I also tried to not set setDefaultCredentialsProvider but got Elasticsearch exception [type=security_exception, reason=missing authentication credentials for REST request [/]] error.

Thank you again!

  1. Please go through https://www.elastic.co/guide/en/elasticsearch/client/java-rest/master/java-rest-low-usage.html to see how to setup the rest client in general and make sure you have done all necessary actions.

  2. Don't use elasticsearch's TrustAllConfig.java , I shared this as an inspiration, you can do with something simpler, all you need is the TrustManager from there.

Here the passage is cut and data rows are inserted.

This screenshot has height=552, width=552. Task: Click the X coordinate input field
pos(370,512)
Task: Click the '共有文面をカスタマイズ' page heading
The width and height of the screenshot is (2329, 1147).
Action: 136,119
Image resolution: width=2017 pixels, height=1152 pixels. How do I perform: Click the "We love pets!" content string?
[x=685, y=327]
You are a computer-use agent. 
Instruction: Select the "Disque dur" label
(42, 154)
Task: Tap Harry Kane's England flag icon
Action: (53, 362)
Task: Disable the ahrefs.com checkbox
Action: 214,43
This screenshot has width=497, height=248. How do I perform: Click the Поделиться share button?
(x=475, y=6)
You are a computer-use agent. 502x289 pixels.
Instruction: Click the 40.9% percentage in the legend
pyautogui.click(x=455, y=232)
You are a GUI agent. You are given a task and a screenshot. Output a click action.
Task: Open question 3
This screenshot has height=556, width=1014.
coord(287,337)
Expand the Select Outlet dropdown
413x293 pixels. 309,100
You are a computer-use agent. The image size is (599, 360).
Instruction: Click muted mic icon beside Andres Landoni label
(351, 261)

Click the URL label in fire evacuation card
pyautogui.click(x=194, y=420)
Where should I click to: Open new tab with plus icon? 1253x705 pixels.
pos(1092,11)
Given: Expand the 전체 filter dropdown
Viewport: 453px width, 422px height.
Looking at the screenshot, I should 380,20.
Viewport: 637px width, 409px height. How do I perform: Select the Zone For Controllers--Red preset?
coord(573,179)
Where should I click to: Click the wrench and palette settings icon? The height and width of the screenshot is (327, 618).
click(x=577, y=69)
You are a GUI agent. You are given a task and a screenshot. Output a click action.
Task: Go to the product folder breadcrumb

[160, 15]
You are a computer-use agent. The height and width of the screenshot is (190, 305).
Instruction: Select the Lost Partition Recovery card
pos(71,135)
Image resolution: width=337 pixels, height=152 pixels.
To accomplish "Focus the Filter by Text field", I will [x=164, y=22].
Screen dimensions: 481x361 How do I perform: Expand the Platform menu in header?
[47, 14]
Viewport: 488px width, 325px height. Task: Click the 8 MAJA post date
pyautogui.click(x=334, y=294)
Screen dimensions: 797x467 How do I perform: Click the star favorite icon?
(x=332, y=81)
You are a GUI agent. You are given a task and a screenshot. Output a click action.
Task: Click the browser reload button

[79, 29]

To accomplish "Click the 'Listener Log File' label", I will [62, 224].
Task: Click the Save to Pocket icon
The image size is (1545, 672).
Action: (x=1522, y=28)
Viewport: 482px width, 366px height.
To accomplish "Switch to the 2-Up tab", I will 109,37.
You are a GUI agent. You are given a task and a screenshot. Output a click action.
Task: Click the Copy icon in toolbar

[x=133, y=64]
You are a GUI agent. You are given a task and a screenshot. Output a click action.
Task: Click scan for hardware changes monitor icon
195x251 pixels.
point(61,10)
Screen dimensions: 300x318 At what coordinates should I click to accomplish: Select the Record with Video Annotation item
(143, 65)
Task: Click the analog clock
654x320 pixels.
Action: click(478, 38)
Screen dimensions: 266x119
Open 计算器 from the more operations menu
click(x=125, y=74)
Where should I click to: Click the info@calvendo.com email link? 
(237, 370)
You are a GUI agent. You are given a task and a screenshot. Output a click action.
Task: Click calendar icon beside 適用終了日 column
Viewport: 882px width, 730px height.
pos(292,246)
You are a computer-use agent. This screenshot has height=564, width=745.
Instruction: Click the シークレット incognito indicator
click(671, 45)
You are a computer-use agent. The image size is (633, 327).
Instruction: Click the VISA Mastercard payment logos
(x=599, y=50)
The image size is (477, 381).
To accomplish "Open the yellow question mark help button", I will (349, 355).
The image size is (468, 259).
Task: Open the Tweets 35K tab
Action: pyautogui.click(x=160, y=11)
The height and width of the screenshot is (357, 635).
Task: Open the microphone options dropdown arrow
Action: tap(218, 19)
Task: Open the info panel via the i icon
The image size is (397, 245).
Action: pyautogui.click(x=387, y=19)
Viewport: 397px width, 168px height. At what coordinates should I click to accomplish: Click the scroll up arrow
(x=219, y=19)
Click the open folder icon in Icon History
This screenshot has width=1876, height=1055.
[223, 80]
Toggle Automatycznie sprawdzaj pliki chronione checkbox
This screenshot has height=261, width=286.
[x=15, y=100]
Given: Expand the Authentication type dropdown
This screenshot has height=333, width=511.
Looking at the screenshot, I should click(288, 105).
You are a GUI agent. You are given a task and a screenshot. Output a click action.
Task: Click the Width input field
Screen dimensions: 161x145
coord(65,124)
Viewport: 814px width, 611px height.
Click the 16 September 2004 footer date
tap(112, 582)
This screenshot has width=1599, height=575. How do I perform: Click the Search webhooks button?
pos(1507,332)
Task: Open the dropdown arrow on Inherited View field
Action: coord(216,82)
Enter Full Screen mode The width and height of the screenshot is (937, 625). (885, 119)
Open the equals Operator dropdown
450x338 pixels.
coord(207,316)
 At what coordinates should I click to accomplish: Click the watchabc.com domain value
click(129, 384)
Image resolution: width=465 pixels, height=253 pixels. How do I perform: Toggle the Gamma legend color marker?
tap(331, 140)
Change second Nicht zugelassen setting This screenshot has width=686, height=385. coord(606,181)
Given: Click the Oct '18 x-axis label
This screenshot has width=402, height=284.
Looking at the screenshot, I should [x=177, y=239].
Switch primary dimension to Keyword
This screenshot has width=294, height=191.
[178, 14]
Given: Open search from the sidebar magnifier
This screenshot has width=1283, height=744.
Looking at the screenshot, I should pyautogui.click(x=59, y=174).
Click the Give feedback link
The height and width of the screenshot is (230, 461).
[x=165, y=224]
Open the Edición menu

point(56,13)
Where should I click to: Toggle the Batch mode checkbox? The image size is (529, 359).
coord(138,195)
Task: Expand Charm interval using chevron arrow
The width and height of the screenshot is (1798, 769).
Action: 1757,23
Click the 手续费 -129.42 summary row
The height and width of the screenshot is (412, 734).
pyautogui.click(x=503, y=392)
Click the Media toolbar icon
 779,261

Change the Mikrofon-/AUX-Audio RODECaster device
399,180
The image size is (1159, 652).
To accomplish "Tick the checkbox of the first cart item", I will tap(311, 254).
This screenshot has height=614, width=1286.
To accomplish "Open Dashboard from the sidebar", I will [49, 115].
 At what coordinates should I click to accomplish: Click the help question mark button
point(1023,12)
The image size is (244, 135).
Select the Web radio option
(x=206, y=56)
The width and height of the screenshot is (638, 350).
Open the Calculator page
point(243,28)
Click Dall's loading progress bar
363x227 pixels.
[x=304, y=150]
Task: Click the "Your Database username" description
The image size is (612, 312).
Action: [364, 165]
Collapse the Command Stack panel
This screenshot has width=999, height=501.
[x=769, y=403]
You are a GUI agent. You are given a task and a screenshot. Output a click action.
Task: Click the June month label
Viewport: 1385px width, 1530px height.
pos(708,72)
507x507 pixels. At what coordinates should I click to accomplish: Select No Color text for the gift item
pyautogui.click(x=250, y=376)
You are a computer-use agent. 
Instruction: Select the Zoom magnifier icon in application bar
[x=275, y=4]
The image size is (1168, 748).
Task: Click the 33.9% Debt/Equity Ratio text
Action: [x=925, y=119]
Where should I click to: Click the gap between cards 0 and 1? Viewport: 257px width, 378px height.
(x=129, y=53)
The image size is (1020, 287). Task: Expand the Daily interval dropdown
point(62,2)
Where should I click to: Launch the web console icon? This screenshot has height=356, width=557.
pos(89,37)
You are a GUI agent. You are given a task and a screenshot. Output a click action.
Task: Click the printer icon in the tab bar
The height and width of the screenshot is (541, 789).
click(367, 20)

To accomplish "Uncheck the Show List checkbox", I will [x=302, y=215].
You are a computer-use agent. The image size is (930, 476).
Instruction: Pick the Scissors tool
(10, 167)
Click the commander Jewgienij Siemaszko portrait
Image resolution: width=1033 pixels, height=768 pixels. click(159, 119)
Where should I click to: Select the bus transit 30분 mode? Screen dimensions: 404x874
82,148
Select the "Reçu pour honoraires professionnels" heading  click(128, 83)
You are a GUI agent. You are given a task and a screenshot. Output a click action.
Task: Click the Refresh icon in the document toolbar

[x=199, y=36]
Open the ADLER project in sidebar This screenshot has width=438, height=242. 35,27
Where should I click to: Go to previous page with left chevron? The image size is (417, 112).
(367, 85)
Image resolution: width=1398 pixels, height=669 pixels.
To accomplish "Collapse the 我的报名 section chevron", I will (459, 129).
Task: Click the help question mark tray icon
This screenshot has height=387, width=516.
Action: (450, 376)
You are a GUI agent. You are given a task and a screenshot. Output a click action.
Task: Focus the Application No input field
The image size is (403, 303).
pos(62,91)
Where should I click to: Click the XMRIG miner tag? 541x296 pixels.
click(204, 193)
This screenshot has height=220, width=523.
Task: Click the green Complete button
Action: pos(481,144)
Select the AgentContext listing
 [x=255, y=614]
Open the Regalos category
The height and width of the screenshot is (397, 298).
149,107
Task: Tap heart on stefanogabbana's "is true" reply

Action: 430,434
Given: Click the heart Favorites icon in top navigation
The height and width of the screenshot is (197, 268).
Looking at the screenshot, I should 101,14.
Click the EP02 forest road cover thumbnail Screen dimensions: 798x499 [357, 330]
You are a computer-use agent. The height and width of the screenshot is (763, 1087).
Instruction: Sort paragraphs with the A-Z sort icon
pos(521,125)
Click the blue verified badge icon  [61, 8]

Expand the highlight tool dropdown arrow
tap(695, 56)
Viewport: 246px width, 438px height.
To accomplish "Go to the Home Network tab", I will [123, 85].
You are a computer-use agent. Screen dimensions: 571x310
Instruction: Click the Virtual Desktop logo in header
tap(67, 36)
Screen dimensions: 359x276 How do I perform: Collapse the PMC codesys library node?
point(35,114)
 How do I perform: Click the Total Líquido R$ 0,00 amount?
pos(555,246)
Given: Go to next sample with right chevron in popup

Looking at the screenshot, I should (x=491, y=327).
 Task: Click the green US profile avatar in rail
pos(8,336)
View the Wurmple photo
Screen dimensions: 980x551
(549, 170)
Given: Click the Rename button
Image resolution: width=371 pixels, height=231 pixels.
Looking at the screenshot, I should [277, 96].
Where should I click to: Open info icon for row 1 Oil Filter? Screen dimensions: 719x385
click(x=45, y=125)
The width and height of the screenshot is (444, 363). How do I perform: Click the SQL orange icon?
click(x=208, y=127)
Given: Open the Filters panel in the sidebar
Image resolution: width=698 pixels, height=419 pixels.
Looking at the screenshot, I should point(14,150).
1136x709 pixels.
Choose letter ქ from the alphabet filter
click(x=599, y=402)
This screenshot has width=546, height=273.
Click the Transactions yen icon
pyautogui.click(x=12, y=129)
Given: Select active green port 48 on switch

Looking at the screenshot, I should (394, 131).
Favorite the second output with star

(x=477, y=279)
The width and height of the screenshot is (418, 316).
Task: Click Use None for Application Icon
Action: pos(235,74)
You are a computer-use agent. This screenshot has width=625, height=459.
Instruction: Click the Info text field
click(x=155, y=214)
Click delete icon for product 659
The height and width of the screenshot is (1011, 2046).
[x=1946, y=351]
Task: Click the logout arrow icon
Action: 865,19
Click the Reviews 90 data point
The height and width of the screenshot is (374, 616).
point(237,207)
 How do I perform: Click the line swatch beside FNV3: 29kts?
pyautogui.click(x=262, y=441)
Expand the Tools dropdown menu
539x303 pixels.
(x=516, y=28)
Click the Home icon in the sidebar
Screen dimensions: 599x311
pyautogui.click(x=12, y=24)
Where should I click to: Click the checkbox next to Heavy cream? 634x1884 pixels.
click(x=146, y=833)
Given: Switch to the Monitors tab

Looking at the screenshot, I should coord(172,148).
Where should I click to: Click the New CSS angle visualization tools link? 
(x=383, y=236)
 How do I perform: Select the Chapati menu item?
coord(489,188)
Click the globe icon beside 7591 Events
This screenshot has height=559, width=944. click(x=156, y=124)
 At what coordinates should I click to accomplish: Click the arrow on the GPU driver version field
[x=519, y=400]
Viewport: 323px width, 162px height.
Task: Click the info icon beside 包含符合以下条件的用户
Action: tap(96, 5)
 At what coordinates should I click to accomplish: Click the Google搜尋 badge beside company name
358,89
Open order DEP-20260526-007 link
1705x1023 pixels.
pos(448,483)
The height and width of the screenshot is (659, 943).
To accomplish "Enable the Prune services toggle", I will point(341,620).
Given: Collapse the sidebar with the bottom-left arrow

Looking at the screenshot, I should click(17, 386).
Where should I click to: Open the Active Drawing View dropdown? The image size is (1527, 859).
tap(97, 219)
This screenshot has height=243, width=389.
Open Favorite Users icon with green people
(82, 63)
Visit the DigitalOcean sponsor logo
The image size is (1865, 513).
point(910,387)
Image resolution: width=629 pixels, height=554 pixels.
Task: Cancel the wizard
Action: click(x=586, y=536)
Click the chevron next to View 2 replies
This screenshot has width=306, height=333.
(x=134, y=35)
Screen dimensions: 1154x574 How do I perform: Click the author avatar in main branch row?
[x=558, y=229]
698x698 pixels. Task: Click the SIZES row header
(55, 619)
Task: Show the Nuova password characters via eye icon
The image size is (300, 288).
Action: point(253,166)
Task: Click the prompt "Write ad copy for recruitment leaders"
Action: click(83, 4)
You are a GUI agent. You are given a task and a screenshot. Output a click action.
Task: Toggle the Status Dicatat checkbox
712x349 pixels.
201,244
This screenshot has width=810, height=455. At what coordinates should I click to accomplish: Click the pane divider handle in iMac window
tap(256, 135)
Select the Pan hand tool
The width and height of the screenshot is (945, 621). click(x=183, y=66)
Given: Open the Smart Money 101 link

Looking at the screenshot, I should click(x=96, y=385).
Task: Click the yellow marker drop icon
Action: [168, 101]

  3. When asking for feedback please share the entire section of the code at the minimum, or even better a complete reproducible example. We can't guess what credentialsProvider is above and how you create it. We have examples for authentication in https://www.elastic.co/guide/en/elasticsearch/client/java-rest/master/_basic_authentication.html

Thank you again! I'll try :slight_smile:

This topic was automatically closed 28 days after the last reply. New replies are no longer allowed.